After weeks of corona-delay, and with a Grand Depart under the shadow of a French spike in confirmed cases, the Tour de France of 2020 was underway.
And then, with fifty-five of Stage 1’s one hundred and fifty-six kilometres remaining, a truce was called.
The German pragmatism of Jumbo Visma’s Tony Martin to the fore, he sat high at the front of the peloton and gave it the full ‘settle down lads’ with his arms. For those romantics among us, who revel in the sheer humanity of bike racing, it was a lovely moment.
A steady stream of crashes, mishaps, and accidents on the rain sodden Nice roads had caused the penny of caution to drop. Racing at anything close to full pelt was not panning out well. In any other sport a safety-related rule or regulation would have kicked it but in cycling it’s left up to an elder statesman like Martin to call the shots.
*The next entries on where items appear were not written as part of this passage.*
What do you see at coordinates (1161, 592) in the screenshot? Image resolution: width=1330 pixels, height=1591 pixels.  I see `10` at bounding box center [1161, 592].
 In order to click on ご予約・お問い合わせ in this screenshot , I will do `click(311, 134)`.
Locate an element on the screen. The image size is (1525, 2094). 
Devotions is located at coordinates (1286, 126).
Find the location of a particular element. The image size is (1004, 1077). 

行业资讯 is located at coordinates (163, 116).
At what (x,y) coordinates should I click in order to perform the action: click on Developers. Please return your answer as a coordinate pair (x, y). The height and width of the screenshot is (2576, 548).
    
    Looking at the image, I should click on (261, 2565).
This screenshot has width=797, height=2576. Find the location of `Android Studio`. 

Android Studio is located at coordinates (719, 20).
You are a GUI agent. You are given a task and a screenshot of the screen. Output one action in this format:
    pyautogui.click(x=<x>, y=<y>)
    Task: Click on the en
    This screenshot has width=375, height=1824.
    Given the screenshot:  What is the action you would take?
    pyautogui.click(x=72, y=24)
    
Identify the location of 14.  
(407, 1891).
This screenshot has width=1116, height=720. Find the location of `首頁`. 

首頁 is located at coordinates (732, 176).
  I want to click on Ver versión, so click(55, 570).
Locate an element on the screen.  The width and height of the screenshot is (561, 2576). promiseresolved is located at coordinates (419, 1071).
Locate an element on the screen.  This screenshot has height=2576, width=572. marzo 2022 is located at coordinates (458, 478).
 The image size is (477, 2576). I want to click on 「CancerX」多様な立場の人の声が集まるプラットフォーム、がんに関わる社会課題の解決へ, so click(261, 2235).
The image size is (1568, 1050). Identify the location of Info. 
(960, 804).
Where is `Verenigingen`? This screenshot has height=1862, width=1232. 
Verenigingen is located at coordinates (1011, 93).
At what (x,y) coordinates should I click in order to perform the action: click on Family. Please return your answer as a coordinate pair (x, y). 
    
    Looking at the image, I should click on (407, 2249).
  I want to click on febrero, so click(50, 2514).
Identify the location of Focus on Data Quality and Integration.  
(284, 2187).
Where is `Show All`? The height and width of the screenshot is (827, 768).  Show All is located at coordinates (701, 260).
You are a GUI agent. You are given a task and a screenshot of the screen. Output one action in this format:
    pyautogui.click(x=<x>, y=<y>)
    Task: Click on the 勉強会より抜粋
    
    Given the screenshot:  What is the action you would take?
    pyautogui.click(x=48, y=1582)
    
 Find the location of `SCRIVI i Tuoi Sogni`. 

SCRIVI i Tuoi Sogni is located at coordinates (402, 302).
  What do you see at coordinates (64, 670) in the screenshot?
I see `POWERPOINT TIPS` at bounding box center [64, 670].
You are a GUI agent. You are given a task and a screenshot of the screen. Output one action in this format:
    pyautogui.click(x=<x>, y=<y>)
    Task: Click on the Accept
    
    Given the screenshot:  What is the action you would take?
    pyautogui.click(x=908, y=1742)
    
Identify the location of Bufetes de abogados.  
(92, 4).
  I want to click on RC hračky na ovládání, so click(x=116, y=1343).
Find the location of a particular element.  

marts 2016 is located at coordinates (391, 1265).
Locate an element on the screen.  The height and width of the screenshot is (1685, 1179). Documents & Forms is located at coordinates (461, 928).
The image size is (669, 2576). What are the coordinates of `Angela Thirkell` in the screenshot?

Astana Pro Team, your classic pantomime villains, were having none of it.
Omar Freile hit the front and slowly cranked up the speed towards race pace on yet another glassy descent. I tried, said Big Tony, shrugging. Within moments, third wheel Miguel Angel Lopez had slipped, skidded across the Tarmac, and head-butted a road sign.
Sheepish, the Astana rebels soaked back into a pedestrian peloton to shrugs, finger wags, and a general told you so vibe from their professional colleagues. Without wishing a crash on anyone, it was the very definition of comeuppance.
The Stage 1 of our imagination, looping in and around the sunshine city of Nice, had been one of sun-baked Mediterranean roads and a high-stakes if slightly predictable day of racing: the promise of a Tour de France Yellow Jersey for the winner offering the biggest of all the pro cycling carrots.
The big loser was Pavel Sivakov, of Ineos. Crashing to his left, and then to his right, he suffered a lonely and character building sixty-kilometre survival situation miles behind the business end.
Welcome to le Tour, Pav.
Following the Martin-led truce the peace held for thirty kilometres. The trail of the day’s crash victims (Sivakov excepted) reconnecting with the peloton for a final twenty K sprint finish drag race.
Teams lined up, colour co-ordinated.
But we knew, after a day of chaos, the finish would not be incident free.
Barelling along, passing beneath the three-kilometre banner, our final crash of the day. Riders strewn across the road, commentators peering for crumpled contenders. And there was Thibaut Pinot. Everyone’s favourite French challenger sprawled and gashed, face like thunder, all emotion and Gallic gesture.
No time lost as per the three K crash rule, but not ideal.
The sprinters, by now, off in the distance and hunting that Yellow Jersey.
Embed from Getty ImagesEwan, Sagan, Bennett and Bol punched and counter punched only for Norwegian heavyweight Alexander Kristoff, with one huge effort, like a hod-carrier paid by the brick, to surge clear and win.
Booom!
The thirty-three-year-old from Oslo with a third career Tour Stage win and a Yellow Jersey (size XL) across his massive back.
(Top Image: Jan Willemsen via Flickr CC)
When the Panzerwagen tells you to calm down, you calm the f##k down!